San Fabiano, papa e martire, che da laico fu chiamato per grazia divina al pontificato e, offrendo un glorioso esempio di fede e di virtù, subì il martirio durante la persecuzione dell’imperatore Decio; san Cipriano si felicita del suo combattimento, perché diede una testimonianza irreprensibile e insigne nel governo della Chiesa; il suo corpo in questo giorno fu deposto a Roma sulla via Appia nel cimitero di Callisto.

– Ad Antinoe nella Tebaide, in Egitto, sant’Ascla, martire, che al cospetto del governatore non temette le minacce, perché la sua più grande preoccupazione era quella di non rinnegare Cristo, e dopo torture di vario genere fu gettato nel fiume.

– A Nicea in Bitinia, nell’odierna Turchia, san Neófito, martire.

– In Palestina, sant’Eutimio, abate: di origine armena e consacrato a Dio fin dall’infanzia, giunse a Gerusalemme e, trascorsi molti anni in solitudine, fu fino alla morte saldo e solerte nell’umiltà e nella carità, insigne nell’osservanza della disciplina.

– A Worcester in Inghilterra, san Vulfstano, vescovo, che elevato dal chiostro a questa sede episcopale, unì i costumi monastici allo zelo pastorale, dedicandosi con impegno a visitare le parrocchie, promuovere la costruzione di chiese, favorire le lettere e condannare la venalità.
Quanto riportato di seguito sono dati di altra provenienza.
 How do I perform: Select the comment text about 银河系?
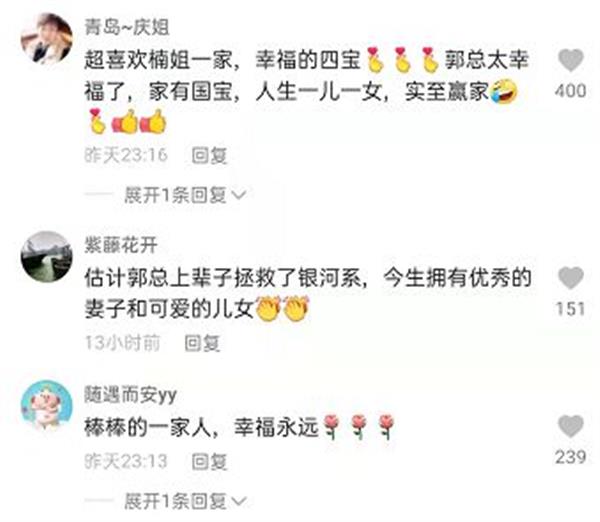coord(308,294)
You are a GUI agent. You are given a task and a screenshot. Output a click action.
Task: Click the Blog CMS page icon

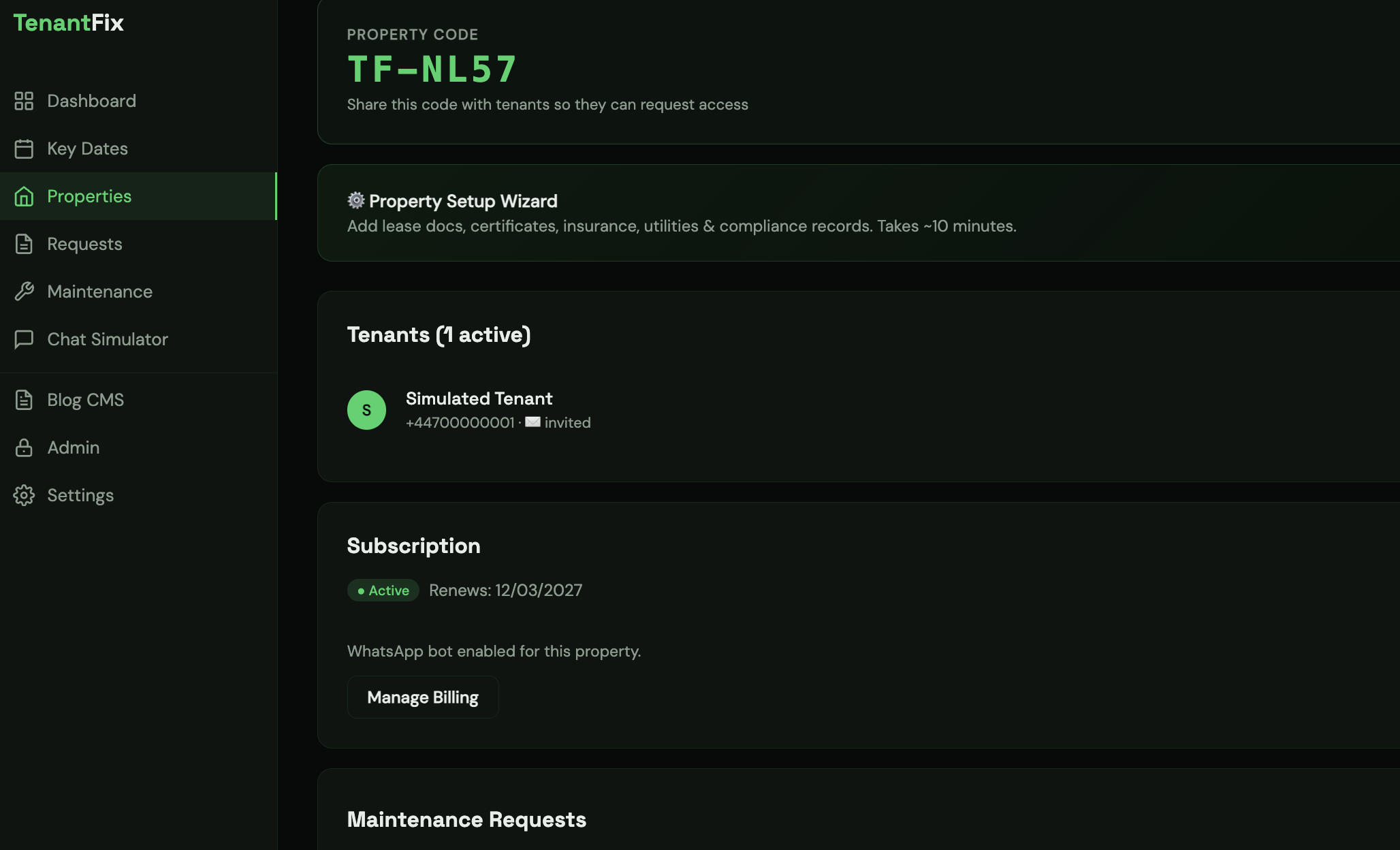[25, 400]
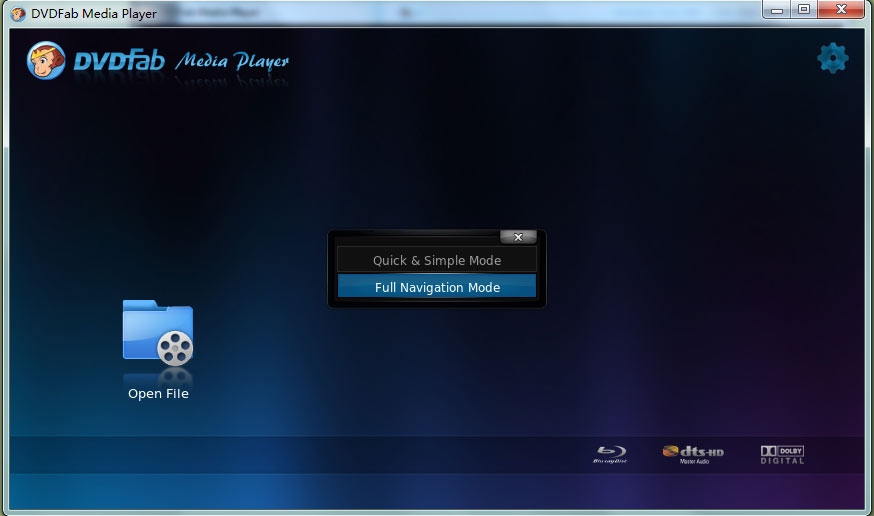The width and height of the screenshot is (874, 516).
Task: Close the DVDFab Media Player window
Action: (839, 9)
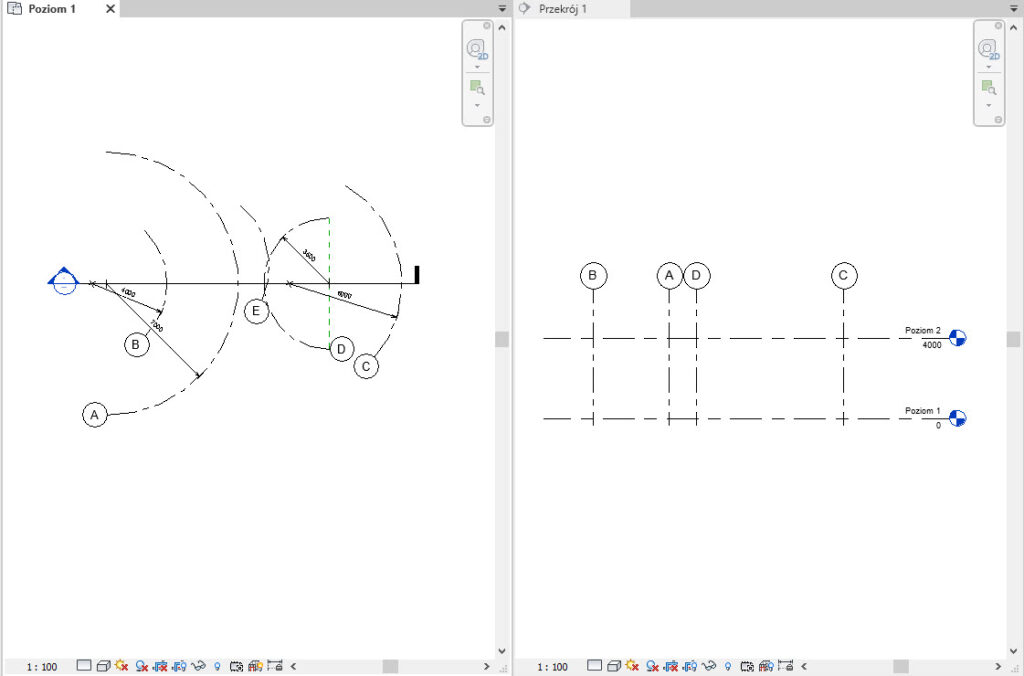The width and height of the screenshot is (1024, 676).
Task: Close the Poziom 1 view tab
Action: 110,9
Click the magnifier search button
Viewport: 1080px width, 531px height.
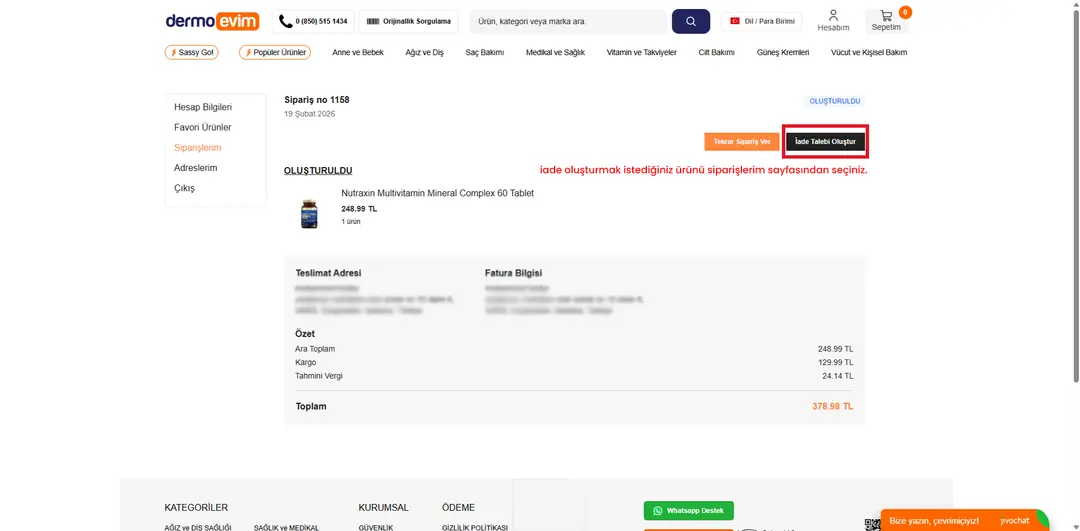coord(690,21)
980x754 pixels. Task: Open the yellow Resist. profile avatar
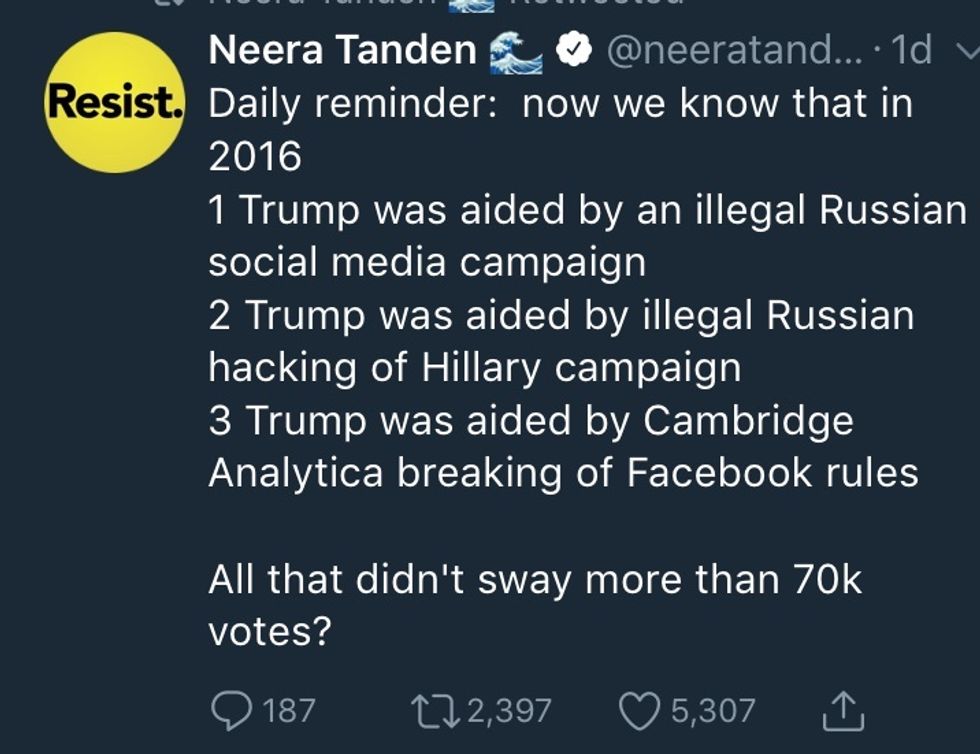click(116, 103)
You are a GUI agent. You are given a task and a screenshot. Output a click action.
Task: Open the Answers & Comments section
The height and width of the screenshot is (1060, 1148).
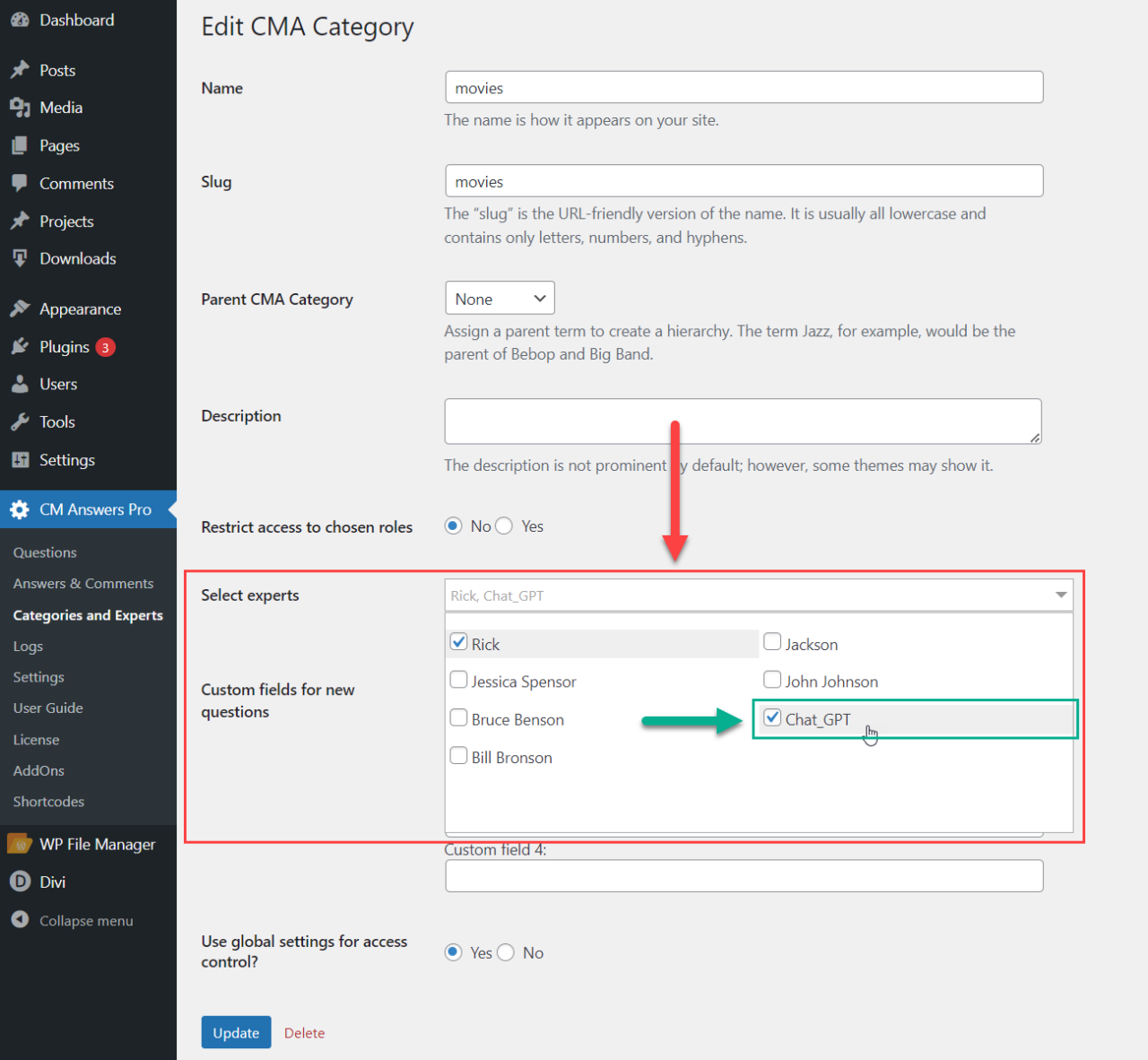click(x=83, y=583)
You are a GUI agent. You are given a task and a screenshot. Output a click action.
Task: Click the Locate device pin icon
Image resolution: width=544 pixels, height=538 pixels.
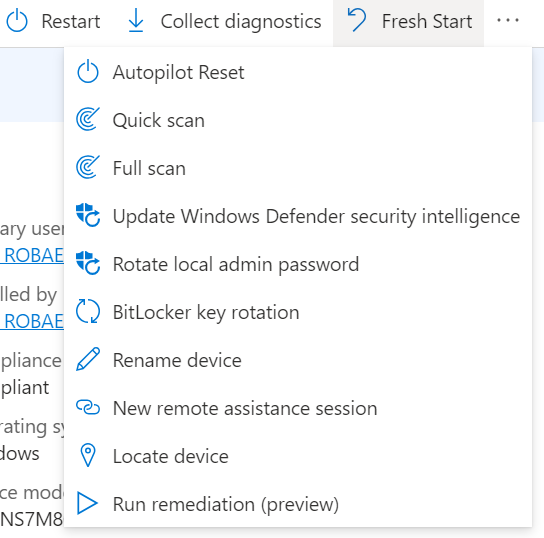tap(88, 455)
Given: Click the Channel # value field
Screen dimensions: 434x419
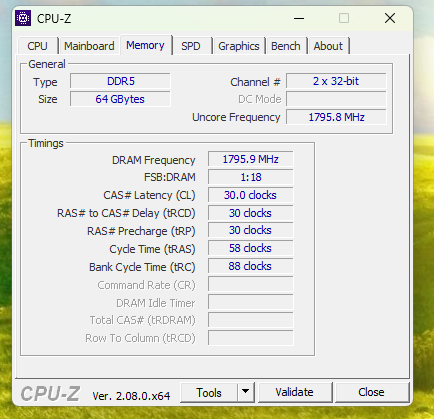Looking at the screenshot, I should pos(336,81).
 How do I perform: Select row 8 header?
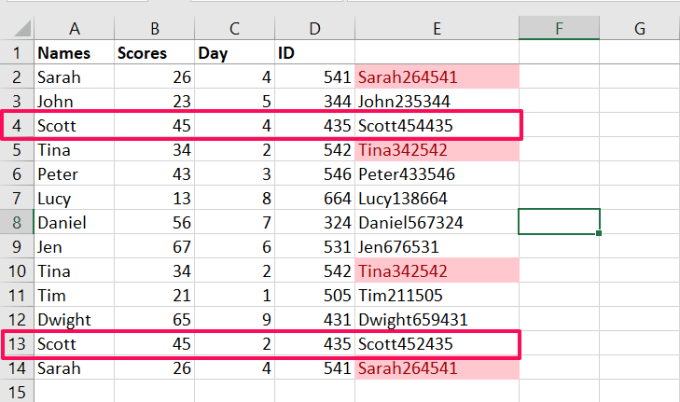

– A Coltibuono in Toscana, beato Benedetto Ricásoli, eremita della Congregazione di Vallombrosa.

– In Finlandia, sant’Enrico, vescovo e martire, che, nato in Inghilterra, ebbe l’incarico di reggere la Chiesa di Uppsala, adoperandosi con grande zelo nell’evangelizzazione dei Finni; fu, infine, crudelmente trucidato da un omicida, che egli aveva cercato di correggere secondo la disciplina ecclesiastica.

– A Messina, santa Eustochio Calafato, vergine, badessa dell’Ordine di Santa Chiara, che si dedicò con grande ardore a ripristinare l’antica disciplina della vita religiosa e a pro- muovere la sequela di Cristo sul modello di san Francesco.

– A Seul in Corea, santo Stefano Min Kukka, martire, che, catechista, fu sgozzato in carcere per la sua fede cristiana.

– A Casoria vicino a Napoli, beata Maria Cristina dell’Immacolata (Adelaide) Brando, vergine, che dedicò la sua vita alla formazione cristiana dei fanciulli e attraverso la Congregazione delle Suore Vittime Espiatrici di Gesù Sacramento da lei fondata promosse fortemente l’adorazione della santa Eucaristia.

– Nel monastero di Mount Saint Bernard presso Leicester in Inghilterra, beato Cipriano (Michele) Iwene Tansi, sacerdote dell’Ordine cistercense: nato nella regione di Onitsha in Nigeria, ancora fanciullo professò, contro la volontà della famiglia, la fede cristiana e, ordinato sacerdote, con grande zelo si dedicò alla cura pastorale, finché fattosi monaco meritò di coronare la sua santa vita con una morte santa.